New York

Mary Hambleton

Pamela Auchincloss Gallery

Mary Hambleton continues to explore the affective potential of abstraction. As one of the talented group of American painters who have been largely responsible for reviving interest in the symbolic possibilities of abstraction, Hambleton has developed a striking pictorial language that reveals abstraction’s capacity for conveying both interior emotions and physical sensations.

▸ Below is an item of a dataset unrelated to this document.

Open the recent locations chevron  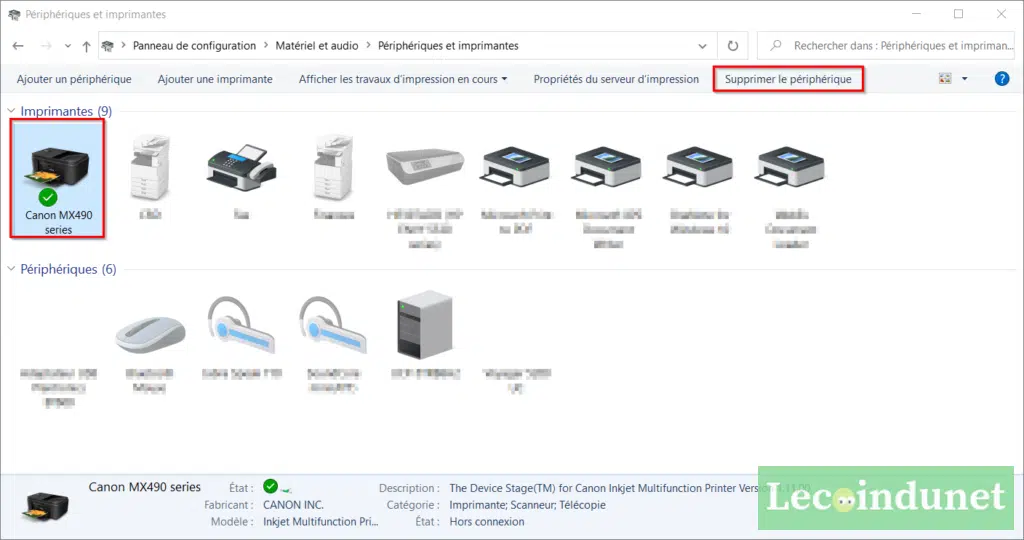pyautogui.click(x=68, y=46)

For Hambleton, painting is a window onto the profounder orders of experience; in other words, for her, painting seems to function as an effective vehicle for the mind’s eye, allowing it to attain and to hold fundamental truths about the forces governing existence. Never one to shy away from daunting thematics, Hambleton, over the years, has cut an admirably bold path through decidedly enigmatic territory. Her work has dealt with religion, myth, and civilization, as well as with the pleasures, pains, and passions of life; these recent paintings reaffirm the depth of her vision, offering a remarkably specific vision of abstraction’s expressive potential.

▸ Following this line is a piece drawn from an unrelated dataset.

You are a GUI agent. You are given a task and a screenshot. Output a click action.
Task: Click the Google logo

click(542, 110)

In Survivor, 1991, she has created one of her most exciting iconic motifs to date. The towering conic shape, rising from the bottom to the top of this vertical canvas, is modeled to suggest volume, and silvery streaks impress as materialized bolts symbolic of the forces of light tearing through the darkness. The themes of light and darkness are also explored in Maya, 1991, one of several works employing a tripartite format that has become the artist’s trademark. Here the brilliant golden and flaming tones of the central panel provide a dramatic contrast to the shadowy dark side-panels, though swirling patterns animate all three.

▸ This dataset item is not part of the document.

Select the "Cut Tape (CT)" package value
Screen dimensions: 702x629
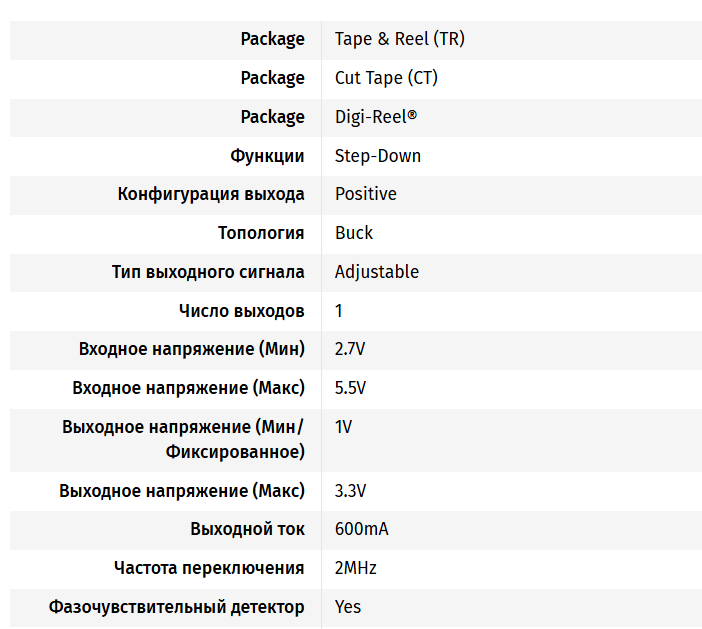click(386, 78)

The drive to order the cosmos—to systematize natural phenomena—is revealed in the painting entitled Waiting For Pythagoras, 1991. At the center of a triptych, in which the side panels are composed of narrow vertical black lines, an evanescent flurry of marks and geometric configurations brings to mind the drawings of Leonardo da Vinci. Far from being intrusive, this Renaissance association enriches the work; various temporal and spatial qualities—the vestiges of the past, the palpable currents of the present—all course through this painting as if through a direct pipeline from the imagination.